Conseguenza, quest’ultima, della decisione di ridurre in modo consistente il Bilancio dell’Ue nel periodo 2013/2020. All’origine, l’idea pare fosse di reinvestire i fondi di emergenza restituiti da Portogallo e Irlanda messi a disposizione nel Fondo Salva stati. Ma il veto teutonico ha bloccato sul nascere questa idea. E cosi Juncker si è adattato, senza andare a cercare altre fonti possibili di finanziamento.

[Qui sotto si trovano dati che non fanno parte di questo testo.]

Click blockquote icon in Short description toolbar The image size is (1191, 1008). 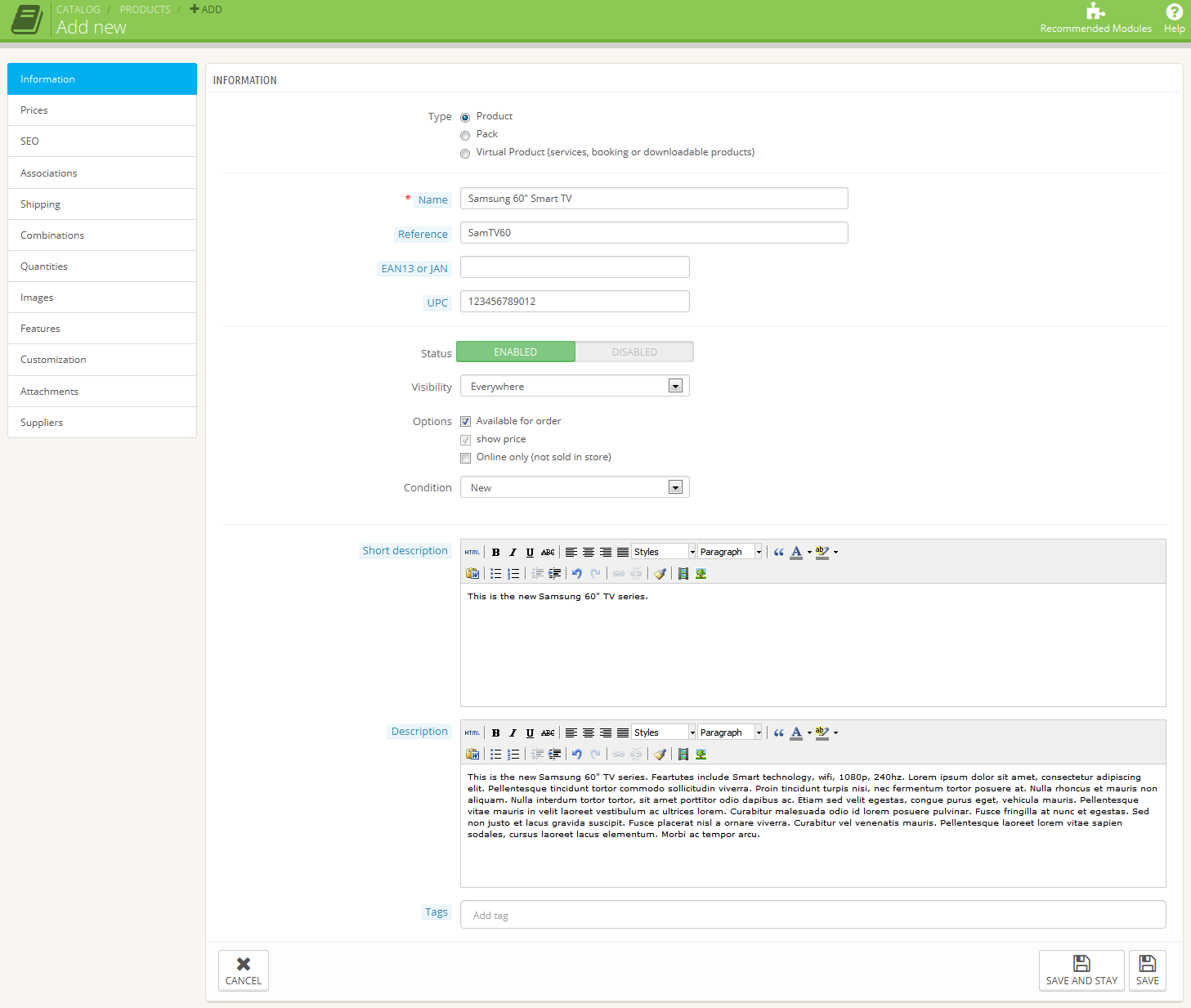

Come potrebbero essere la proposta di Tassa sulle transazioni finanziarie, oggi finita in un binario semimorto e comunque con aliquote molto deboli; o la repressione di frode ed evasione fiscale, che potrebbero portare 100 miliardi di euro in più di entrate da dirottare almeno in parte nel misero bilancio Ue e da investire nell’economia reale. Il punto più problematico è comunque il come s’intende spendere questi soldi. Nella testa di Juncker e della maggioranza degli stati membri si tratta di dare la priorità a grandi infrastrutture (tunnel, autostrade, aereoporti, treni ad alta velocità, gasdotti): le liste che si preparano ricordano quando negli anni 90 la Commissione ricevette centinaia di progetti infrastrutturali che poi mise nel famoso piano di Reti Transeuropee, rimaste per lo più incompiute. L’approccio del documento appena approvato dai Verdi al Parlamento europeo “Un piano di investimenti Verde” è radicalmente diverso; si concentra sia su come trovare i denari che su come spenderli per assicurare un massimo profitto non per chi investe, o almeno non solo, ma anche e soprattutto per gli europei e spiega che i cambiamenti climatici e la scarsità delle risorse possono diventare una grandissima opportunità per uscire dalla stagnazione nella quale ci dibattiamo.
L’accento è messo sulle riforme necessarie a garantire un clima favorevole agli investimenti e su tre priorità di spesa di livello europeo: l’uscita dalla dipendenza dai fossili, investendo in energie rinnovabili, interconnessioni, efficienza energetica, in particolare sul patrimonio abitativo. La seconda priorità concerne le politiche locali, dalla mobilità, all’educazione, la lotta all’esclusione, la salute, l’alimentazione e agricoltura: tutti settori chiave per accompagnare il cambio di paradigma verso una società nuova. La terza priorità è l’investimento nell’innovazione sociale verde; dalla sfida digitale alla ricerca mirata a offre soluzioni sostenibili e accessibili in una società sempre più divisa e ineguale. Nessuna di queste proposte è irrealista o utopica. Quello che da qui a giugno sarà necessario fare, anche attraverso il monitoraggio dei progetti presentati a livello nazionale e un duro lavoro legislativo sulla definizione dei criteri di attribuzione, è fare in modo che le proposte del Piano Verde possano trovare uno spazio di discussione e di reale applicazione. È una delle sfide dei prossimi mesi.